##### Entries provided
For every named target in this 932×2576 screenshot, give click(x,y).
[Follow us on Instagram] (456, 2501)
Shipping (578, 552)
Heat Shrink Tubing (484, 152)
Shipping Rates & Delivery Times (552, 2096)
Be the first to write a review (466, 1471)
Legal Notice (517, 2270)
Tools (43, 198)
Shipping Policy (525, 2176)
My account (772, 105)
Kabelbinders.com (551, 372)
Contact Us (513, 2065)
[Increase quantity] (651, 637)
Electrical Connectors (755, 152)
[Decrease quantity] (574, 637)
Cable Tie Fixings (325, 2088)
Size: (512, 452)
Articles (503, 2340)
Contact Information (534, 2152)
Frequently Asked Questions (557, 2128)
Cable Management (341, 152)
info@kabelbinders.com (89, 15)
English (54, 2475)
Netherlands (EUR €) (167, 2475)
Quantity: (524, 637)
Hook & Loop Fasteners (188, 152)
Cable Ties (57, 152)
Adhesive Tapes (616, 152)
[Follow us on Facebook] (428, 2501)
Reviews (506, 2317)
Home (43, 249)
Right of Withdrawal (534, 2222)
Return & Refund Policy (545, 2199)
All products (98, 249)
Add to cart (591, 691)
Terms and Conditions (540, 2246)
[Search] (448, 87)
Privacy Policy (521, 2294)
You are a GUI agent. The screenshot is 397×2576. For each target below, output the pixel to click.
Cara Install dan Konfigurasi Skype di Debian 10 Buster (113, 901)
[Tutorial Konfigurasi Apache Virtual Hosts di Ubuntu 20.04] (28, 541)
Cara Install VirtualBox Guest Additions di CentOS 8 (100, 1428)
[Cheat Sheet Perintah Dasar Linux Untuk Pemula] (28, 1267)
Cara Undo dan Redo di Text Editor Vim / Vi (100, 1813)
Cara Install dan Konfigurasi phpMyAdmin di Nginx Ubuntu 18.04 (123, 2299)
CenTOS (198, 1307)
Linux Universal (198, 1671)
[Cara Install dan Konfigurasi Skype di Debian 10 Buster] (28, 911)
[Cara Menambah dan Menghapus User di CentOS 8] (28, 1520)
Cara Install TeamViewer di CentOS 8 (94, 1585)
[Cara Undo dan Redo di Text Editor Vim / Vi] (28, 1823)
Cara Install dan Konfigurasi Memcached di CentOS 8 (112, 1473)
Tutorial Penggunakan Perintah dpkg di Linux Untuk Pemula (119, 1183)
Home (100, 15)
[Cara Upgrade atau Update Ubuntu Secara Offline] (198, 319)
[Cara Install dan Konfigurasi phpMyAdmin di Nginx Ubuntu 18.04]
##########
Would you please copy every line in the data that contains the word "Buster"?

Cara Install dan Konfigurasi Skype di Debian 10 Buster (113, 901)
[Cara Install dan Konfigurasi Skype di Debian 10 Buster] (28, 911)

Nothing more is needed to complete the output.